Arvidson, who has been poking around on Mars since 2004 with the Spirit and Opportunity rovers, will use Curiosity as an instrument to learn about Martian soils. He and hundreds of others are looking for carbon-based molecules and other evidence that life may have existed on Mars, or that it could sustain life in the future.
NASA Administrator Charles Bolden has used the landing to knock back suggestions that the space agency, created with aplomb by the administration of President Dwight D. Eisenhower, had gotten old and creaky.
John P. Holdren, the president's science adviser, summed it up this way: "If anybody has been harboring doubts about the status of U.S. leadership in space, well, there's a one-ton automobile-size piece of American ingenuity. And it's sitting on the surface of Mars right now."
If that statement doesn't kindle a spark of can-do spirit, you've spent too much time listening to the naysayers and demagogues who would have you believe that the hope, promise and spunk of the United States is dead.
All we can say to that is, "Go get 'em, rover."
The following editorial appeared in the Orlando Sentinel:
It's been a while since we've seen a nail-biter like this one.

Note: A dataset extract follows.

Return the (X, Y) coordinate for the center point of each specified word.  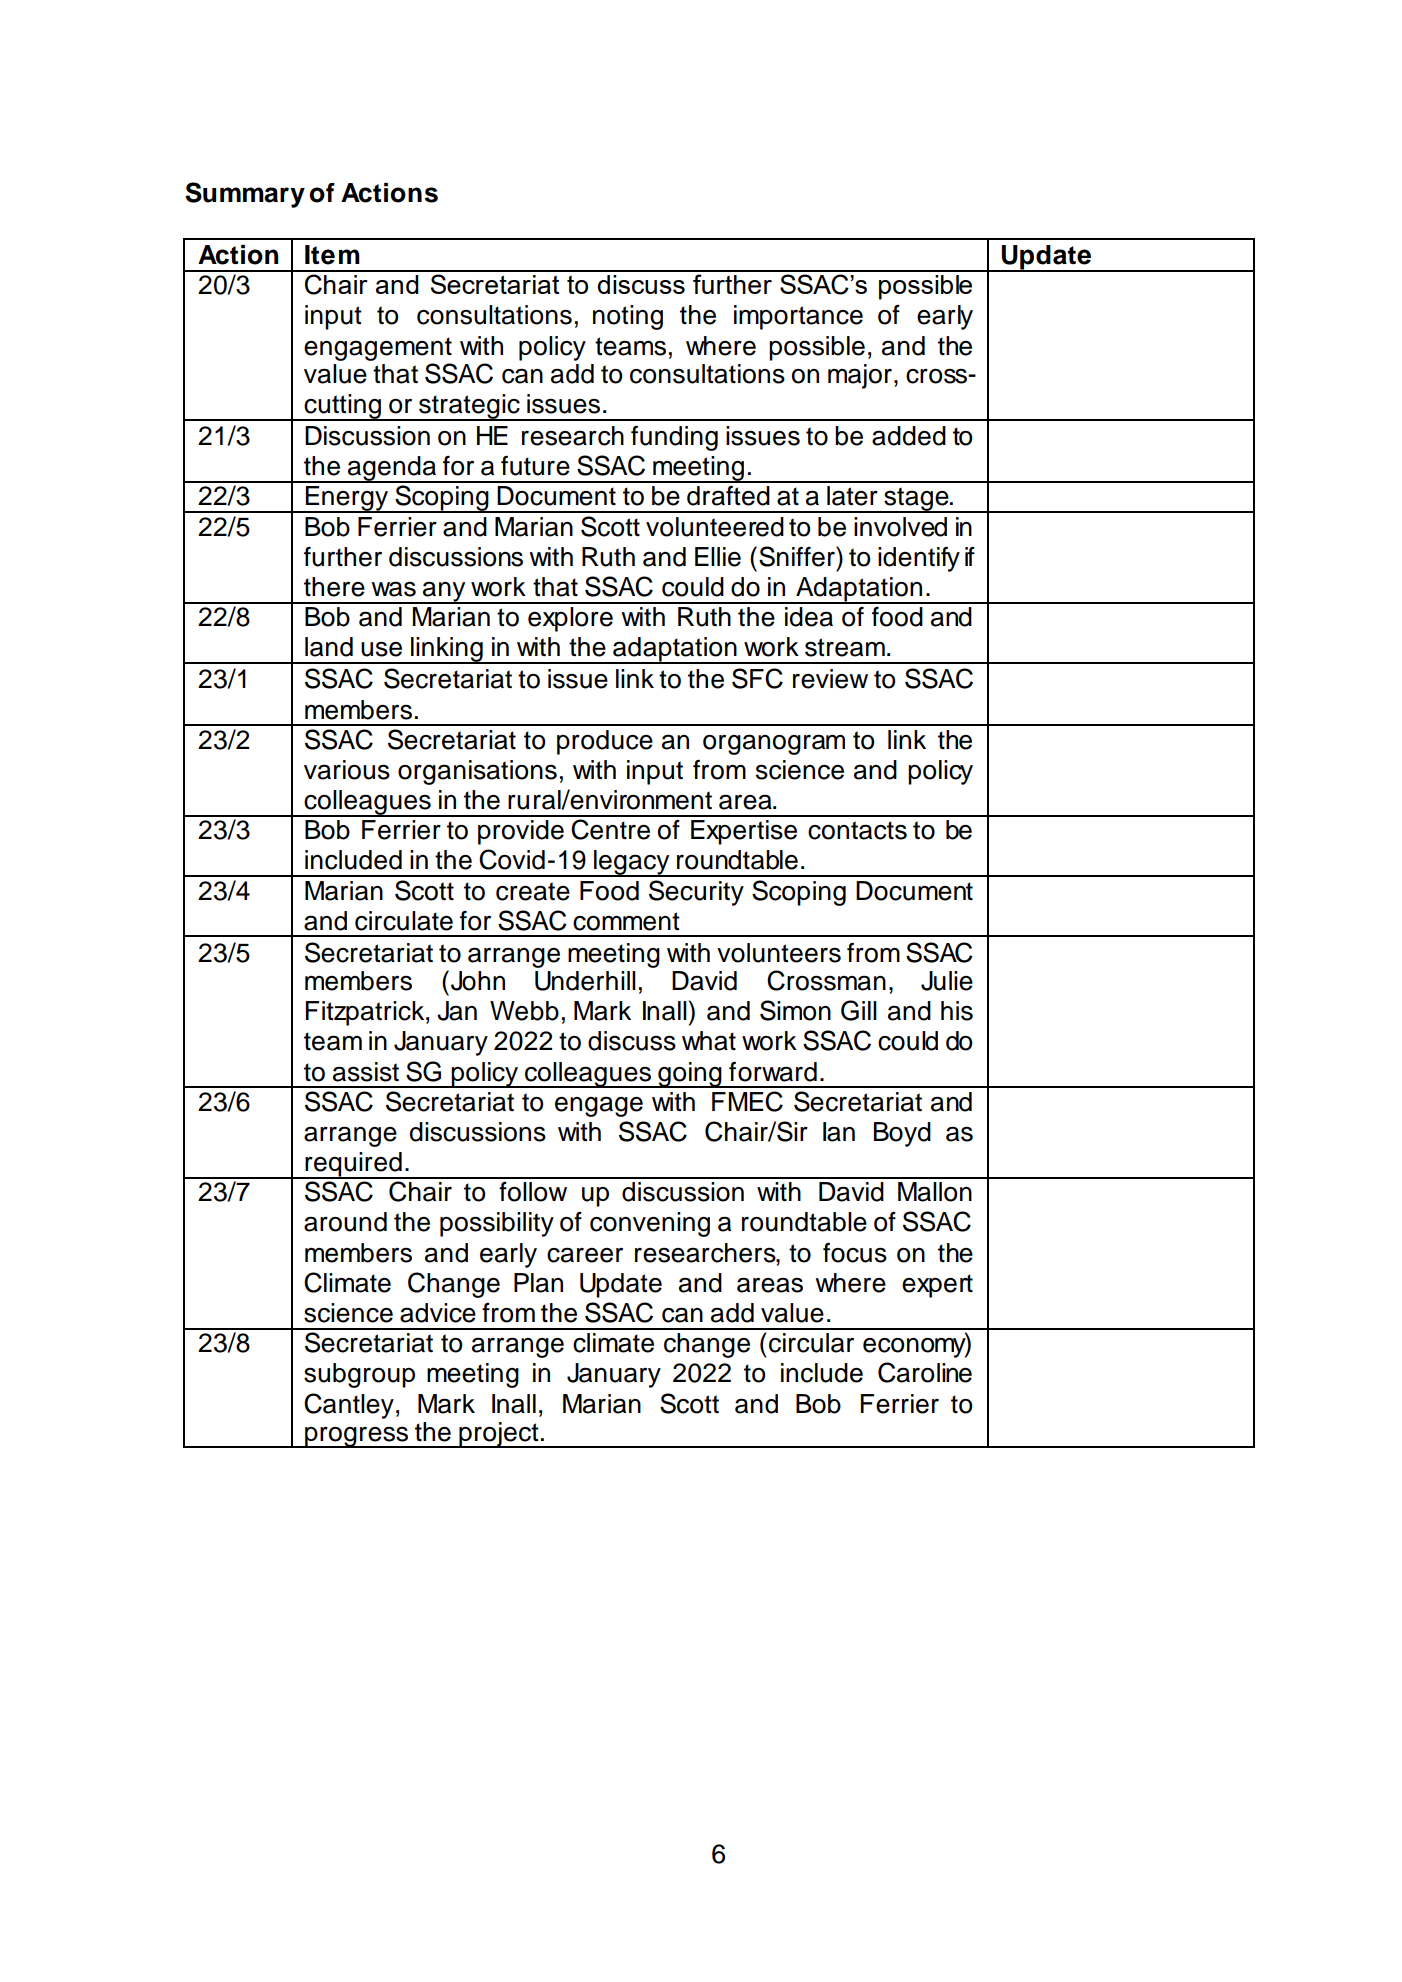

Not only did Curiosity have to travel some 350 million miles from Earth to Mars, the spacecraft then had to make a super-heated descent through the Martian atmosphere, deploy a parachute, dump the chute, then fire some rockets on a kind of hovercraft while a "sky-crane" gently lowered a car-sized rover to the surface. Are you kidding?
And yet, NASA pulled it off early Monday, demonstrating some of the old derring-do that once endeared the agency to the American public.
It was an energizing change of pace from the exhausting tar pits of American politics and the random massacres that seem to take place with alarming regularity.
Curiosity will spend several years on the surface of Mars, slowly and methodically analyzing its geology for signs of earlier life, and even occasionally zapping rock formations with an onboard laser. Pretty cool.
It's the kind of mission that should remind us -- and Congress -- why the American space program is worth preserving and protecting. Americans are a curious people, and exploring the heavens appeals to our better nature.
It should also serve as a reminder that the nation's space agency is at its best when its goals are audacious.
If the public can get so excited about an unmanned rover on Mars, imagine the reaction to human footprints on the Red Planet.